The ever-mutating, ever-stealthy Storm worm botnet is adding yet another trick to its vast repertoire: Instead of killing anti-virus products on systems, it’s now doing a modification to render them brain-dead.
The finding was made by Sophos and was mentioned by a security strategist for IBM Internet Security Systems. According to Sophos, the Storm botnet—Sophos calls it Dorf, and it’s also known as Ecard malware— makes programs that interact with Windows, tell the virus every time a new program is started.
The virus then checks the program that started to see if it was an anti-virus or anti-spyware program, and if it is, it will either stop the program from running, or modify the program so that it can’t detect the virus.
Then, when the anti-virus programs run, they simply tell the user everything is ok.
The strategy means that users won’t be alarmed by their anti-virus software not running.
The anti-virus is running but brain-dead, which is worse than shutting it off, since it then opens the door for all sorts of other virus and spyware programs to infect the system.
This new behavior the latest evidence of why Storm is the scariest and most substantial threat security researchers have ever seen.

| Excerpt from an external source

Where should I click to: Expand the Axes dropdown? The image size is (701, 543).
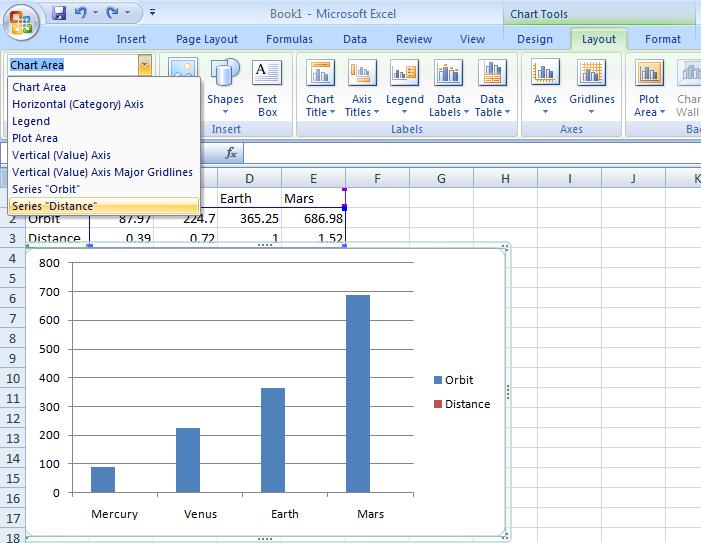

The Storm virus is patient, it’s resilient, it’s adaptive in that it can defeat anti-virus products in multiple ways. It changes its virus footprint automatically every 30 minutes.

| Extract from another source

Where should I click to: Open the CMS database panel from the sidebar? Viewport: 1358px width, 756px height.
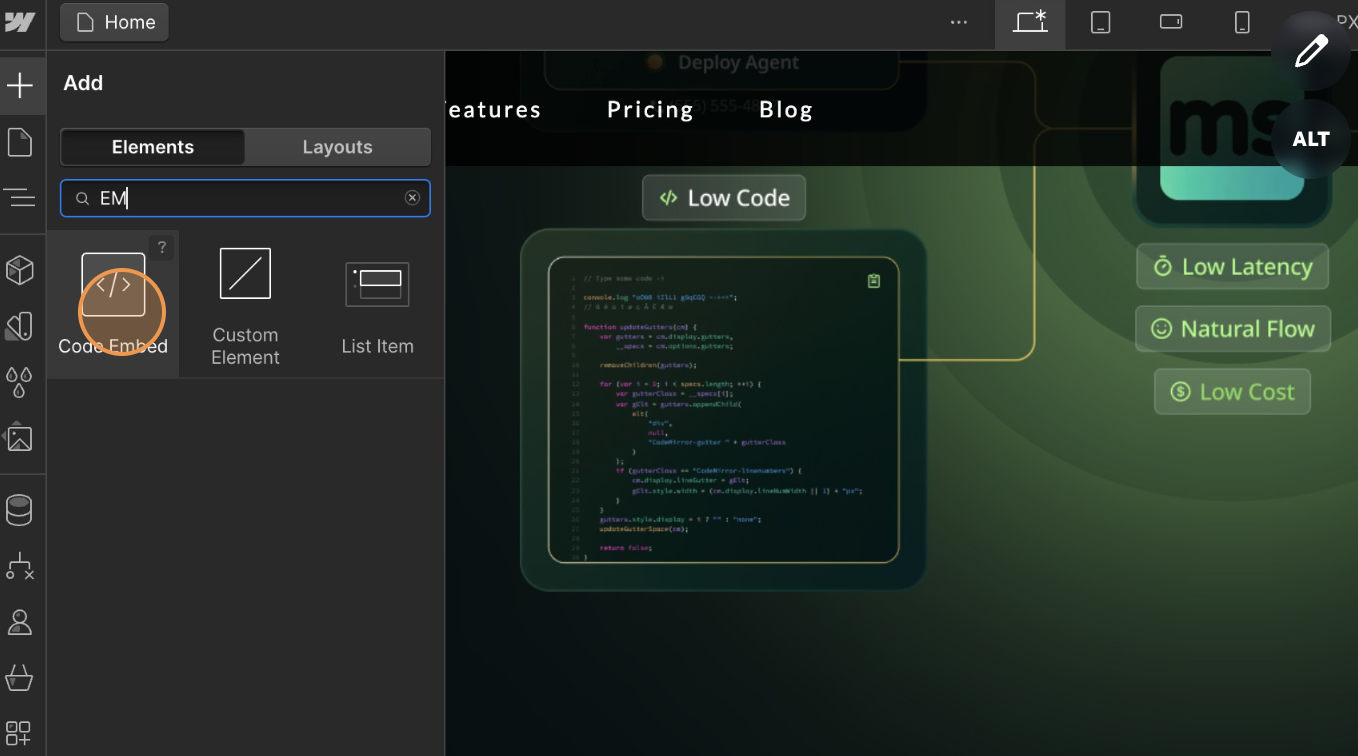click(x=22, y=510)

It even has its own mythology: Composed of up to 50 million zombie PCs, it has as much power as a supercomputer, the stories go, with the brute strength to crack Department of Defense encryption schemes.
In reality, security researchers in the know peg the size of the peer-to-peer botnet at 6 million to 15 million PCs, and not on par with a supercomputer. And it can’t break encryption keys. Still, it is very dangerous.